88. Русский человек
88. Русский человек
1
Русский человек всегда представлялся мне в образе того старого рыбака, который много лет подряд каждый день ездил на рыбалку, – этот мрачный человек с истерзанным временем лицом, глубокими морщинами и вечным загаром, – он всегда поднимался на гору, наклонив голову и упершись взглядом в землю, держа свой видавший виды старенький, дребезжащий велосипед, – так, как будто однажды ему открылось что-то немыслимое и невозможное, после чего улыбка навсегда сошла с его лица, словно он понял вдруг, что никакой надежды уже нет да, впрочем, никогда и не было;– что, куда бы он ни пошел, что-то будет всегда стоять на его пути, не давая ему двигаться и дышать, – словно всё, что бы он ни сделал, обернется, в конце концов, против него самого – как будто он был он в чём-то виноват перед Небесами и мирозданием.
Сизиф обидел богов, и ему было, что вспомнить, вкатывая на гору проклятый камень; может быть, он даже улыбался или даже сплевывал с вызовом, тогда как нашему рыбаку никакие боги никогда не переходили дорогу, а просто однажды он столкнулся с этим немым, безгласным, безглазым чудовищем, которое поселилось внутри него и теперь медленно высасывало соки из него и его жены, из его детей и близких, а заодно положило седину, обрекло на нищету и болезни, и теперь медленно, но верно теснило его к могиле.
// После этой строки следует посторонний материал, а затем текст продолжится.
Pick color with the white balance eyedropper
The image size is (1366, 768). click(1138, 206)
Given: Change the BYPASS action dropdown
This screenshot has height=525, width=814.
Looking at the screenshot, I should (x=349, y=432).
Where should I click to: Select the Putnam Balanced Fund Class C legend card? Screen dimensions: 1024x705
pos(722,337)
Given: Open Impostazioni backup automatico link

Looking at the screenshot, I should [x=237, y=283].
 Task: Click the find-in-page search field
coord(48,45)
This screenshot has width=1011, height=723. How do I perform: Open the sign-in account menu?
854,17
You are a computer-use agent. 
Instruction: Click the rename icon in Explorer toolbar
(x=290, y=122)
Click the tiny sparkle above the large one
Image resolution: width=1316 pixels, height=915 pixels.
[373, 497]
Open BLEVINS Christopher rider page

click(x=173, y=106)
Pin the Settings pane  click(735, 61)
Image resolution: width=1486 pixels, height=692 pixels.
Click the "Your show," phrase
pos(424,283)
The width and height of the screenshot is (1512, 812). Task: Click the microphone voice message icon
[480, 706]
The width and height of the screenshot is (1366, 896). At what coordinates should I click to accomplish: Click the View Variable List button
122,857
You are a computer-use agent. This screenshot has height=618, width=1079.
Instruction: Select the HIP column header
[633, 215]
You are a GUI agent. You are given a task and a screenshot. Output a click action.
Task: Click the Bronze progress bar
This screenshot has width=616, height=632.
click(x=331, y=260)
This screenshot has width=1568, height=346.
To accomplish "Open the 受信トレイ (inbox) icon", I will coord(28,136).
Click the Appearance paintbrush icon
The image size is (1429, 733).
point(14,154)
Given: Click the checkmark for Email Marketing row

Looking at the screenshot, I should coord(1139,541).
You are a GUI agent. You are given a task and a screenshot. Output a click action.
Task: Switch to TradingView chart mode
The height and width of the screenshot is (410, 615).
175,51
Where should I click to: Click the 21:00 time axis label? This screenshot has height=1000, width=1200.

И это видение чудовища было, похоже, пострашнее всякой власти, всякой войны, всякого ужаса, который приходит к нам снаружи.
2
Было что-то отталкивающее в этой слабости, в этом постоянном выпячивании своих недугов, ран, ужасов, тоски, боли – как будто все это не только доставляло удовольствие, но и само было следствием свободного выбора, как будто ты специально выбрал это и теперь предъявлял всем как свою собственную, изначальную природу.
Никто не хотел подняться, расправить усталые плечи, поднять голову, но все хотели по-прежнему страдать, тосковать и мучиться – не потому ли Бог ничего не может сделать вместе со всем своим искуплением, приняв на себя всю тоску, все ужасы, всю кровь мира, ибо нельзя же спасти упавшую в грязную воду куклу, можно только вытащить ее, высушить и снова положить, чтобы она бессмысленно таращила глаза, склонив на плечо голову. В конце концов, спасение предполагает не только спасителя, но и спасаемого – того, кто отказывается от привычных страданий ради того, чтобы как-нибудь выкарабкаться из ямы, в которую попал. Следовало бы иметь только один критерий – помощь, но русский человек страстно любил эту бесконечную тоску, неухоженность, грязь, нищету; тут он был в своей стихии, так, словно Царство Небесное уже обрело ясные и зримые очертания, которые точно совпадали с этими русскими бескрайними просторами, захламленным и почти не пригодным для жизни пространством, так что все, кто не мог вместить этого своим малодушным сердцем, оставляли его, бросали и перебирались в другие места, где не было Бога, а черт выглядел до смешного домашним, и все это – глядя на разоренную землю, на опустевшие деревни, на доживающих свой век старух.